### WHAT IS BEING ASKED
Each entry needs to be repeated exactly, with nothing added or removed.

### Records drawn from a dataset
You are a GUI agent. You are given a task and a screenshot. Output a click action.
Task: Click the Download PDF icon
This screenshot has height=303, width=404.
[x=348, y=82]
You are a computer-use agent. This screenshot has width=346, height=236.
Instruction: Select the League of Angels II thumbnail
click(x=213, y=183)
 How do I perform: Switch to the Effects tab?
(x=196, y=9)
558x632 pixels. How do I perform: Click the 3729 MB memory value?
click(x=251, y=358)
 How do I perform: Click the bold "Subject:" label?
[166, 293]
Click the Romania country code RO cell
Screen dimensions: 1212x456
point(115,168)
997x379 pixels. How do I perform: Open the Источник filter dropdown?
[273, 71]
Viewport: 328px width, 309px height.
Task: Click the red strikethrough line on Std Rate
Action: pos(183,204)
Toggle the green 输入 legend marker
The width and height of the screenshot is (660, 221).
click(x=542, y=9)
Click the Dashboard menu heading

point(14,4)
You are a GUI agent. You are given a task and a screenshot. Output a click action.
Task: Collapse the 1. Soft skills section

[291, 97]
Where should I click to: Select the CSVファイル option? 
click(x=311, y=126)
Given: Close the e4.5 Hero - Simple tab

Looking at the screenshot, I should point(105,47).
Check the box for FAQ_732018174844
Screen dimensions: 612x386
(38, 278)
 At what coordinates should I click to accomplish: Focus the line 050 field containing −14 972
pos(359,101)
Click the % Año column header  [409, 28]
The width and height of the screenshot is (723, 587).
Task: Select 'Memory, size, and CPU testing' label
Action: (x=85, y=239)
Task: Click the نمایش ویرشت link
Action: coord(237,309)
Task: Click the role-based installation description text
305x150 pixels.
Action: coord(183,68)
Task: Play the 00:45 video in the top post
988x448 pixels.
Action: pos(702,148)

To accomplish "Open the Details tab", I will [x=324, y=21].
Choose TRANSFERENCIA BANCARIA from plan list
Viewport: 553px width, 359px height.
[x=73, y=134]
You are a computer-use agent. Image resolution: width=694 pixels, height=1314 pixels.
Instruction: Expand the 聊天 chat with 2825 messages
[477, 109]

### TASK ANSWER
You are a GUI agent. You are given a task and a screenshot. Output a click action.
Task: Click the Download PDF icon
This screenshot has height=303, width=404.
[x=348, y=82]
You are a computer-use agent. This screenshot has width=346, height=236.
Instruction: Select the League of Angels II thumbnail
click(x=213, y=183)
 How do I perform: Switch to the Effects tab?
(x=196, y=9)
558x632 pixels. How do I perform: Click the 3729 MB memory value?
click(x=251, y=358)
 How do I perform: Click the bold "Subject:" label?
[166, 293]
Click the Romania country code RO cell
Screen dimensions: 1212x456
point(115,168)
997x379 pixels. How do I perform: Open the Источник filter dropdown?
[273, 71]
Viewport: 328px width, 309px height.
Task: Click the red strikethrough line on Std Rate
Action: pos(183,204)
Toggle the green 输入 legend marker
The width and height of the screenshot is (660, 221).
click(x=542, y=9)
Click the Dashboard menu heading

point(14,4)
You are a GUI agent. You are given a task and a screenshot. Output a click action.
Task: Collapse the 1. Soft skills section

[291, 97]
Where should I click to: Select the CSVファイル option? 
click(x=311, y=126)
Given: Close the e4.5 Hero - Simple tab

Looking at the screenshot, I should point(105,47).
Check the box for FAQ_732018174844
Screen dimensions: 612x386
(38, 278)
 At what coordinates should I click to accomplish: Focus the line 050 field containing −14 972
pos(359,101)
Click the % Año column header  [409, 28]
The width and height of the screenshot is (723, 587).
Task: Select 'Memory, size, and CPU testing' label
Action: (x=85, y=239)
Task: Click the نمایش ویرشت link
Action: coord(237,309)
Task: Click the role-based installation description text
305x150 pixels.
Action: coord(183,68)
Task: Play the 00:45 video in the top post
988x448 pixels.
Action: pos(702,148)

To accomplish "Open the Details tab", I will [x=324, y=21].
Choose TRANSFERENCIA BANCARIA from plan list
Viewport: 553px width, 359px height.
[x=73, y=134]
You are a computer-use agent. Image resolution: width=694 pixels, height=1314 pixels.
Instruction: Expand the 聊天 chat with 2825 messages
[477, 109]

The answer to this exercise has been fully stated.